Ingredients:
- 300g all-purpose flour, plus extra for dusting
- 7g active dry yeast
- 50g granulated sugar
- 150ml lukewarm milk
- 1 large egg, lightly beaten
- 50g unsalted butter, softened
- 1/2 teaspoon salt
- 150g dark chocolate, roughly chopped (at least 70% cocoa)
- 1 large egg, lightly beaten (for egg wash)
- 1 tablespoon milk (optional, for egg wash)
Instructions:
- In a small bowl, combine lukewarm milk, sugar, and yeast. Let stand for 5-10 minutes until foamy.
- In a large bowl (or the bowl of a stand mixer), combine flour, salt, and the yeast mixture. Add the egg and softened butter.

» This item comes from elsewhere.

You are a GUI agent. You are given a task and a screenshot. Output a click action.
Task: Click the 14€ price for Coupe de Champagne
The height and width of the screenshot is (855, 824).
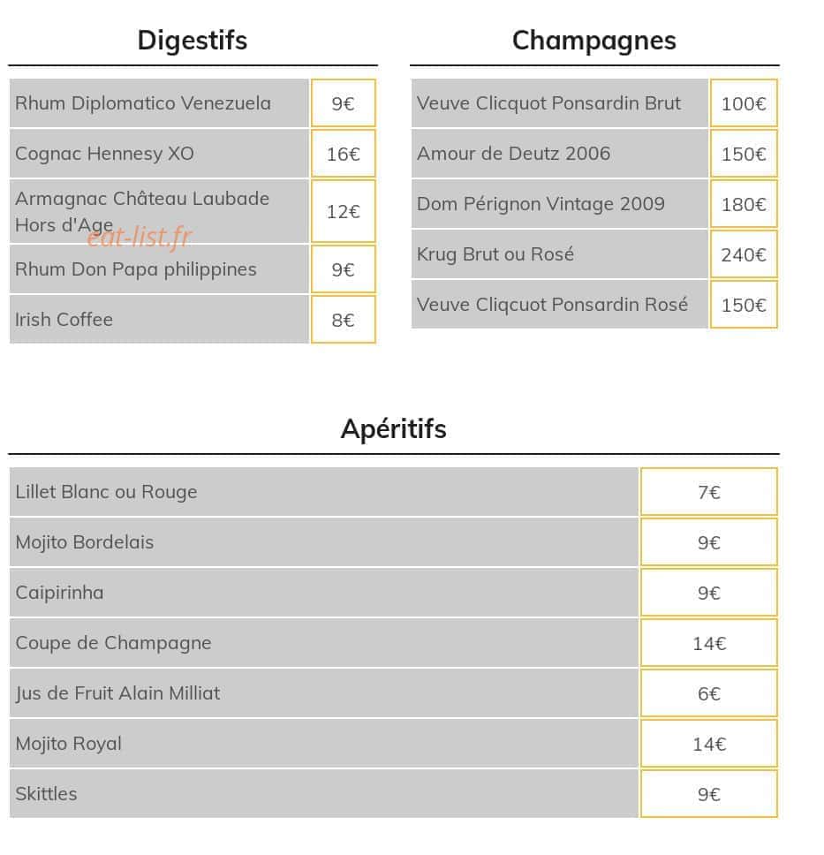tap(709, 643)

- Knead the dough for 8-10 minutes (by hand or with a dough hook) until smooth and elastic. It should be slightly sticky.
- Place the dough in a lightly oiled bowl, turning to coat. Cover with plastic wrap or a clean kitchen towel and let rise in a warm place for 1 hour, or until doubled in size.

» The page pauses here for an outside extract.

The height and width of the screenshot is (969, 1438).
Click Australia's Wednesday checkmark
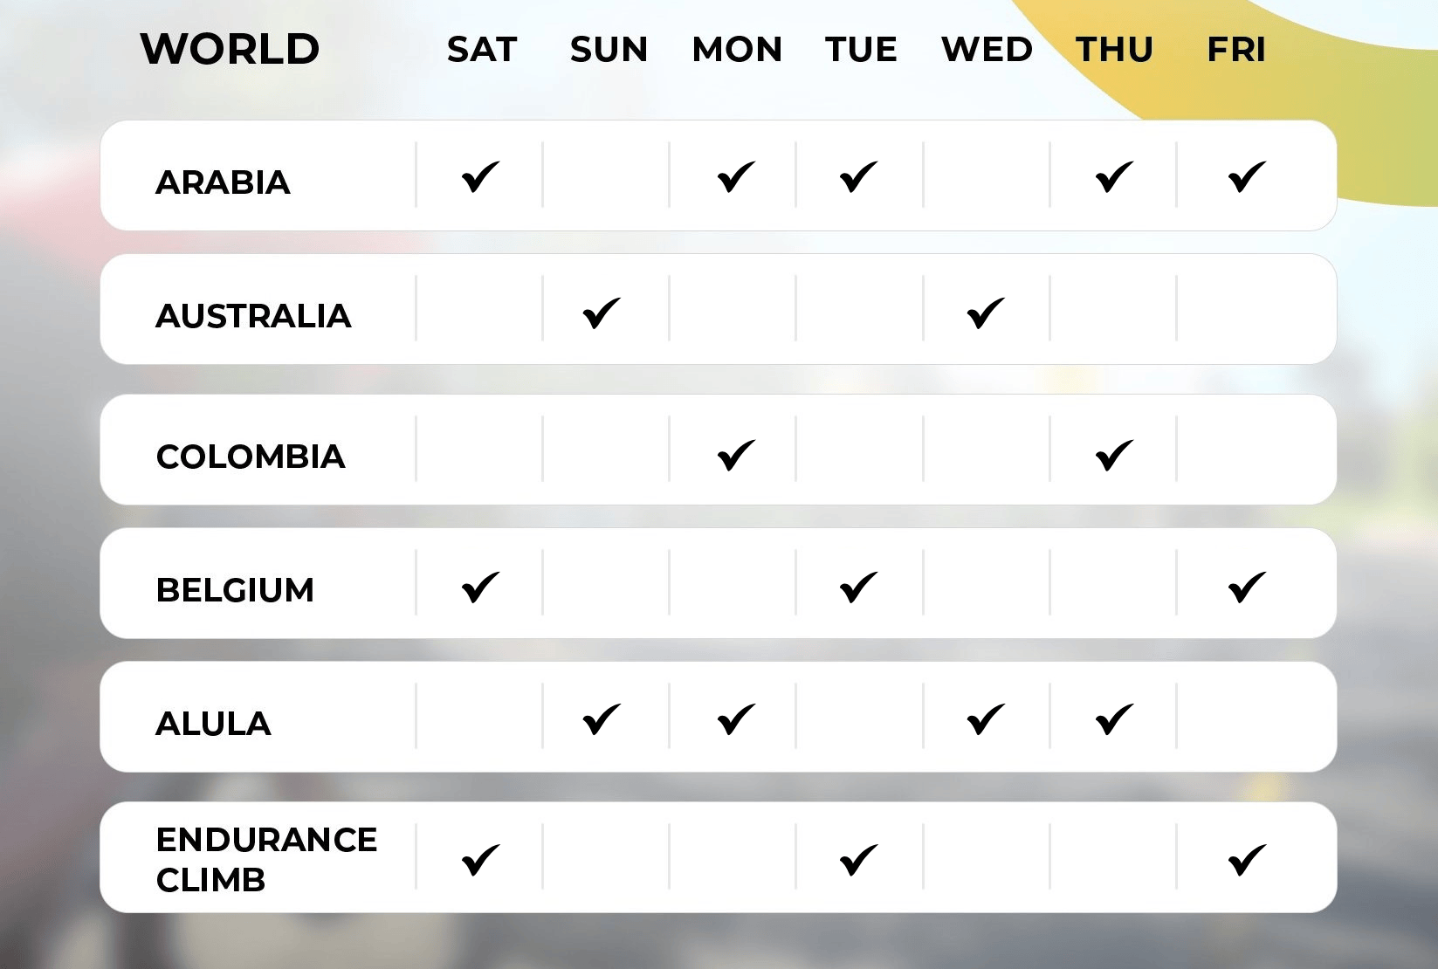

- Punch down the dough to release the air. Turn out onto a lightly floured surface and divide into 12 equal pieces.
- Flatten each piece of dough into a circle. Place a generous amount of chopped chocolate in the center. Gather the edges of the dough and pinch to seal, forming a round bun.
- Place the buns on a baking sheet lined with parchment paper, seam-side down. Cover loosely and let rise for another 30 minutes.
- Whisk together the egg and milk (if using).
- Preheat oven to 350°F (175°C). Brush the buns with the egg wash. Bake for 20-25 minutes, or until golden brown.
- Let the buns cool on a wire rack before serving. They're best enjoyed warm!